HOW TO GET A BETTER REPORT
Inspectors are people, too. And, just like everyone else, they associate a clean, sweet-smelling home with owners who care about — and for — their property. It will do you no harm if the inspection starts off from that perspective.
Chances are, you recently prepared your home for showing and it’s already in close-to-perfect condition. But look around for new defects. If a tile’s slipped from the roof or a pane of glass has cracked, get them fixed in advance. Similarly, if your furnace or HVAC is temperamental or is overdue for maintenance, get it professionally serviced.
This is not the time to carry out expensive works. But you might as well go for any quick wins that are available. After all, your buyer’s likely to try to leverage any black marks in the inspection report for a lower price. Who knows? You might even save a few bucks.
WHO PAYS FOR THE INSPECTION?
The buyer usually pays for the home inspection. However, on making an offer, some insist the seller pays. So that’s an item for negotiation.
Sometimes, sellers commission a home inspection before they first offer the home. That can reassure potential purchasers. And it can provide the owner with a chance to fix issues ahead of the marketing of the property.
However, not all buyers are willing to accept a report paid for by the seller. In fact, experts recommend that buyers choose their own inspector, someone without ties to either the seller or the selling agent.
HOW MUCH DOES IT COST?
HomeAdvisor regularly publishes nationwide average costs for home inspections. It reckons that, in 2018, those range from $277-$388, though you may pay below $200 or well over $400, depending on where you live and size of the home.
As with most things in life, the cheapest isn’t always the best. Especially if your state doesn’t license home inspectors, make sure yours is sufficiently qualified and experienced to do a good job — and doesn’t cut corners. Choosing an ASHI member may add some reassurance about your pick’s competence and ethical standards.

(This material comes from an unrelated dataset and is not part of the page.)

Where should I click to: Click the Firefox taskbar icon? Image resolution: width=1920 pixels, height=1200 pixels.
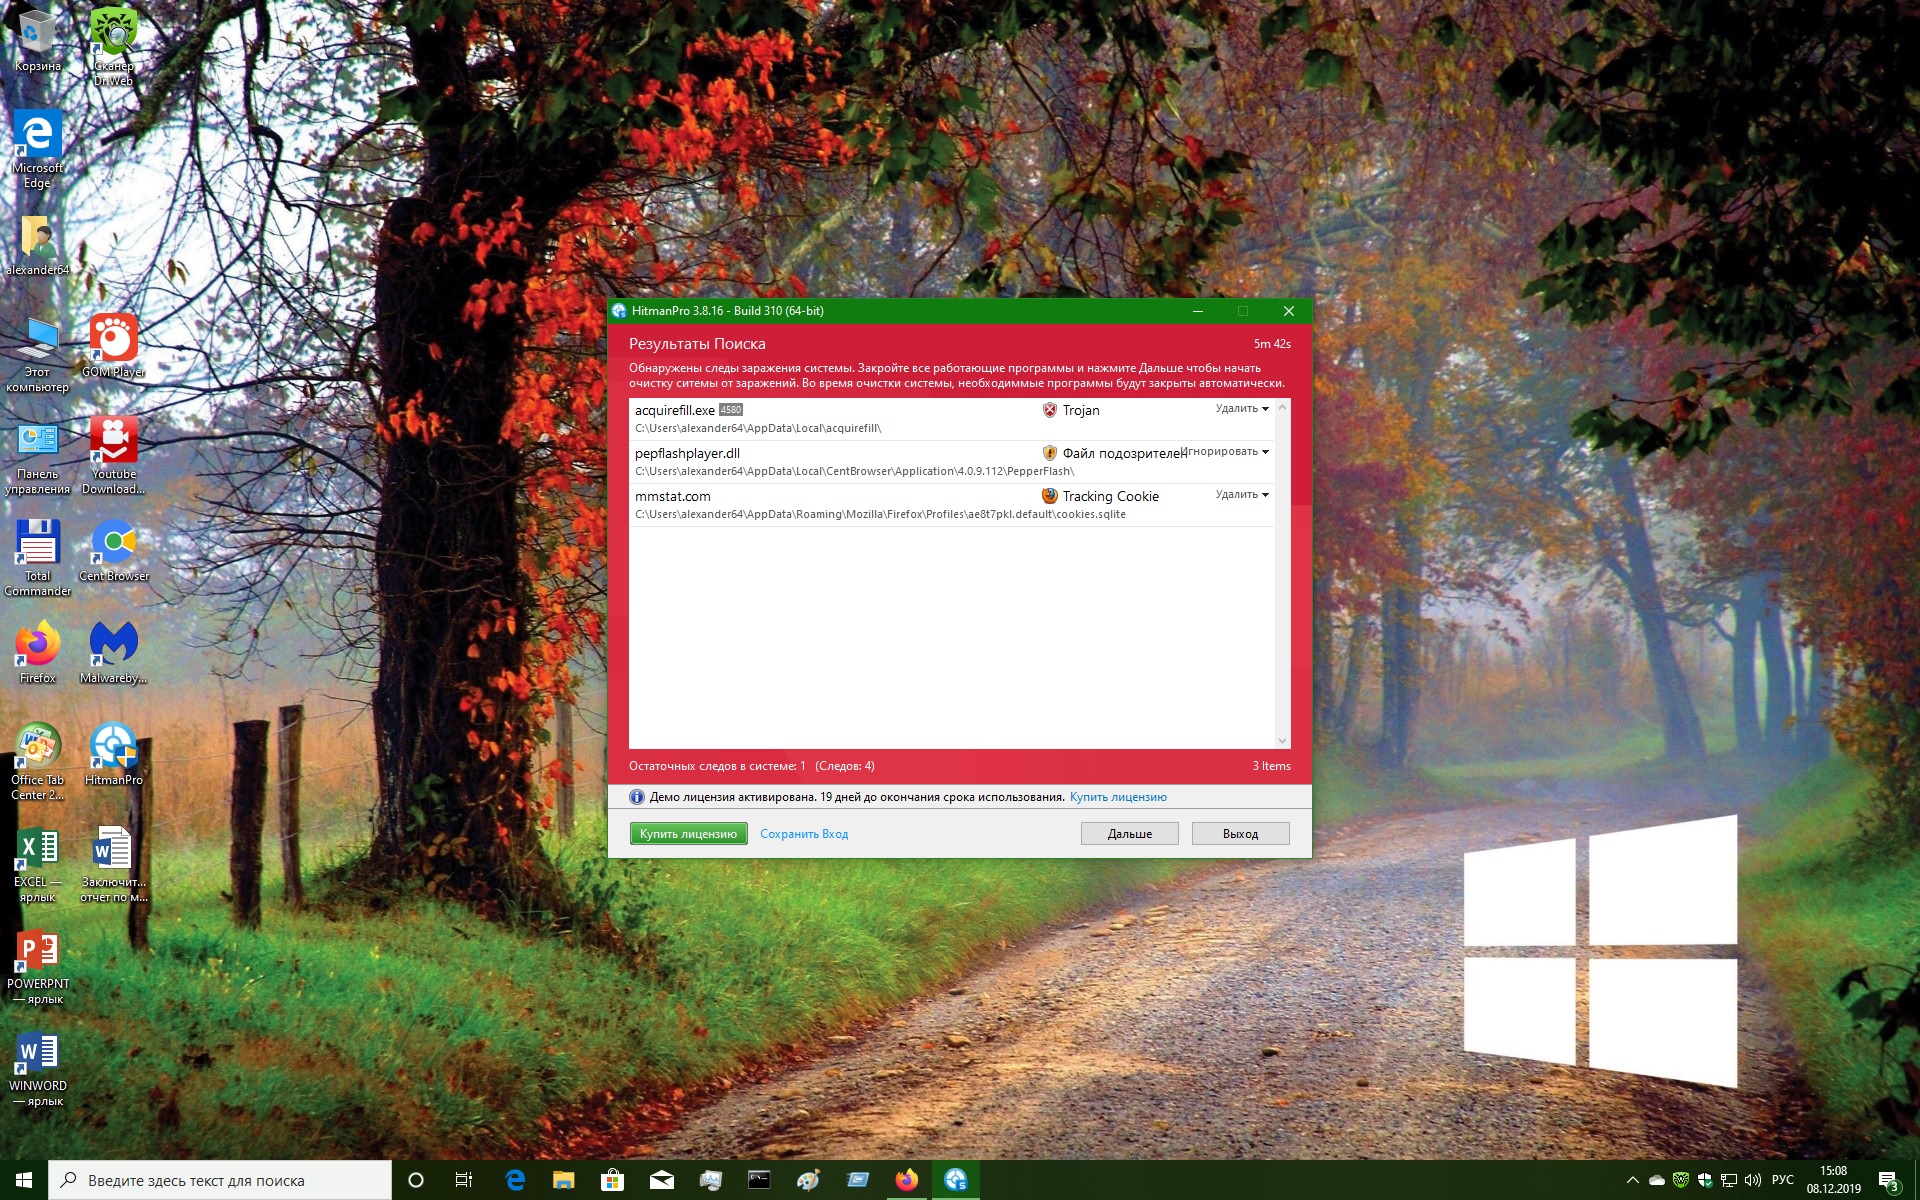(906, 1180)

WHAT ABOUT FOLLOW-UP COSTS?
Careful buyers — or ones alerted to potential problems by the inspector — may want to commission further reports from specialists concerning the possible presence of:
- Lead piping or paint
Lead and asbestos were commonly used in the construction of older homes but are banned from those recently built. Some buyers also require a check on sewage pipes using a camera service.
HOW LONG DOES THE INSPECTION TAKE?
The duration of an inspection varies widely, mostly depending on four factors:
- Home size
- Number of defects
- Thoroughness of the inspector
- The helpfulness of the owner when preparing for the inspection
Having said that, expect somewhere between two and four hours unless there are exceptional circumstances.
SHOULD BUYERS AND SELLER BE THERE?
Why not? Ask your inspector if she’d mind your coming along. Few object.
You’ll have a chance to explore your new home further and ask your inspector questions as you go. It can be much more informative than the report on its own. And it can give you some perspective on how major or minor each issue is.
MY REPORT LISTS DOZENS OF DEFECTS! WHAT SHOULD I DO?
Most reports list dozens of defects. Some run into three figures. That’s because there’s no such thing as a perfect home.
What should concern you is not the quantity but the seriousness of the home’s issues. Many will be so minor you won’t bother fixing them, even though you know they’re there. The last owner didn’t.
But some can be deal-breakers. Talk to your home inspector and real estate agent about your best ways forward.